Since last week Paul has been reassessing his campaign staff. He said he expects there will be staff changes, though he declined to give details. He won the GOP nomination last week with a campaign staff made up largely of political novices and volunteers. …
Campaign manager David Adams, who had been a Republican blogger in Nicholasville before joining up, will remain but perhaps in a different role, Paul said.
Paul, who ran as a political outsider, also said he has made amends with the Republican establishment. He said he has had cordial discussions with National Republican Senatorial Committee Chairman John Cornyn and Senate Minority Leader Mitch McConnell, Kentucky’s senior senator.

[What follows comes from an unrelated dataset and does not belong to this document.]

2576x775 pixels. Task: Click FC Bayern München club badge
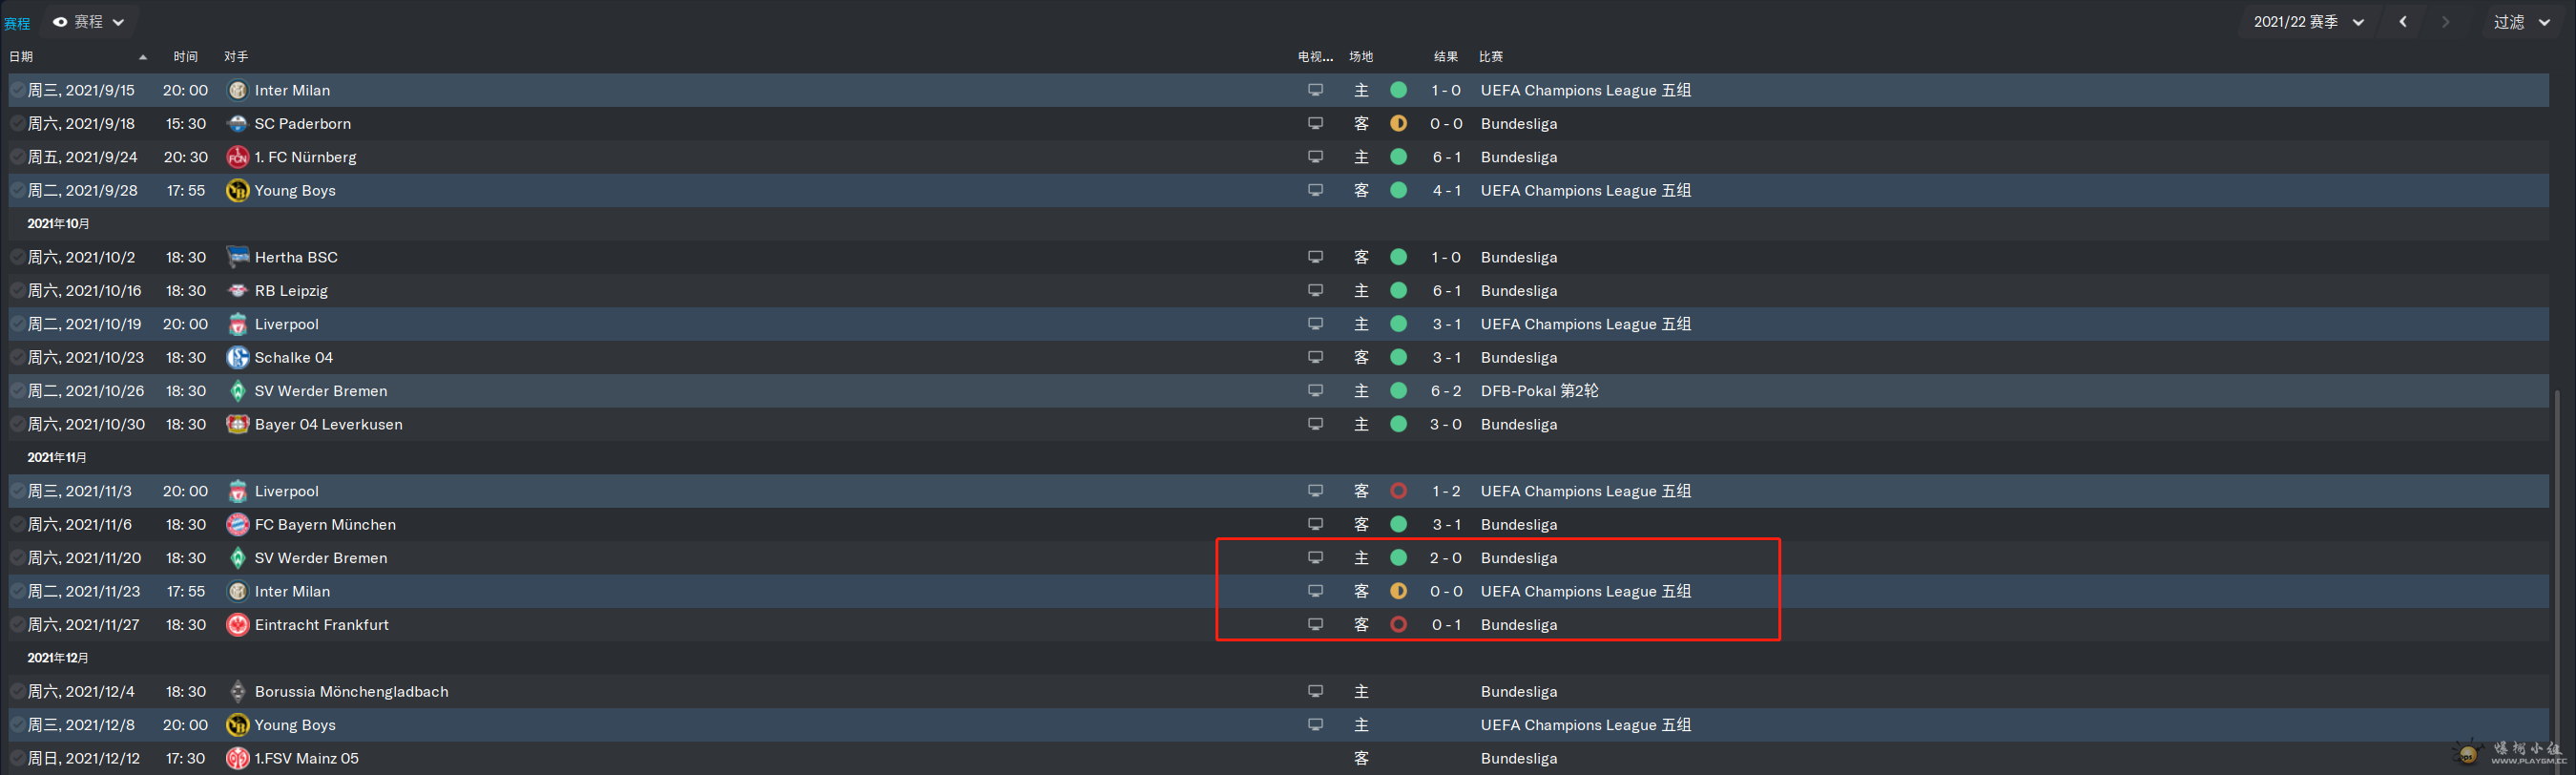[237, 524]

Paul blamed Jack Conway for the controversy over the Civil Rights Act, accusing his Democratic opponent of starting the rumor that Paul wanted it repealed, which then prompted Maddow to ask about it. Left unexplained, though, was the decision to go on MS-NBC in the first place, especially with a large double-digit lead in a red state. Republican candidates running in blue or purple states may have good reason to seek guest slots on liberal talk shows in order to reach their constituencies, but how many more Kentucky voters would Paul reach on MS-NBC? Ten?

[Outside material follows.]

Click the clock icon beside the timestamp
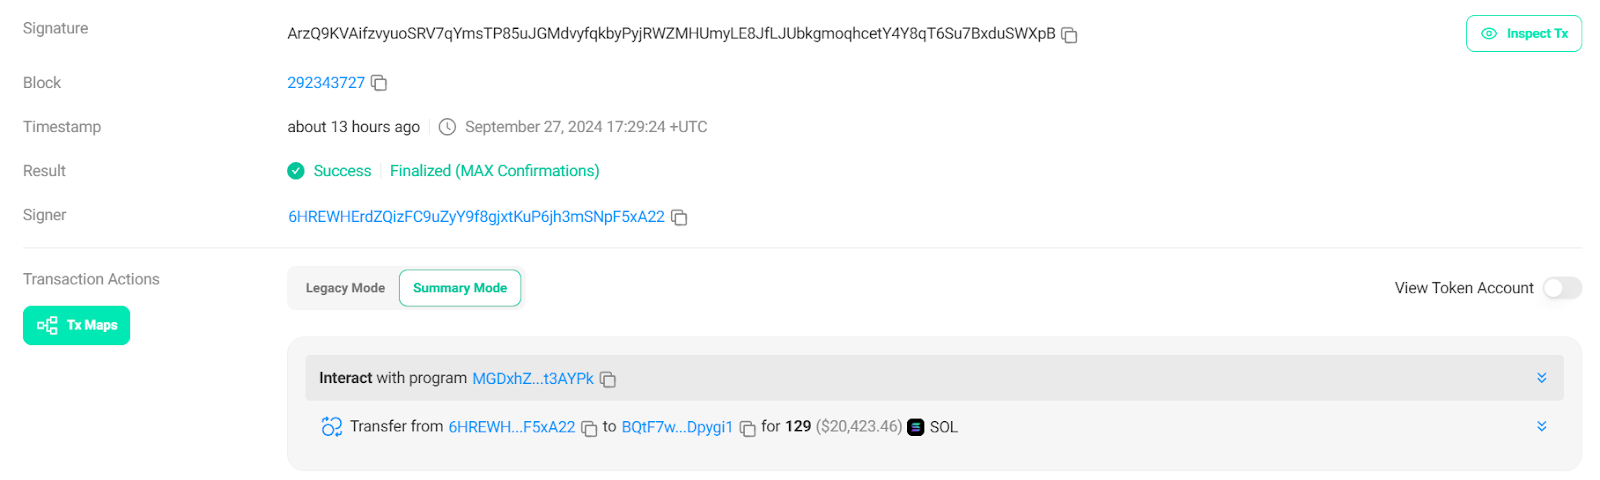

That’s the kind of strategic thinking that experienced campaign professionals bring to candidates, especially inexperienced candidates like Paul, running in his first election. Primary campaigns are much different than general election campaigns, at least in most circumstances, in both tenor of the debate and in coverage by the media. That’s doubly true in this case; Paul was treated generously by the Left in the past because Paul spent a great deal of time criticizing Republicans as well as Democrats. Now that Paul is a Republican candidate, he should have expected that to end — and shouldn’t have put himself in the position he did last week.
Getting more experienced staffers will not only help defuse the kerfuffle that Paul created, but will also keep him from making any more rookie missteps in a race Republicans should win easily this year. Fortunately, Paul has plenty of time to recover.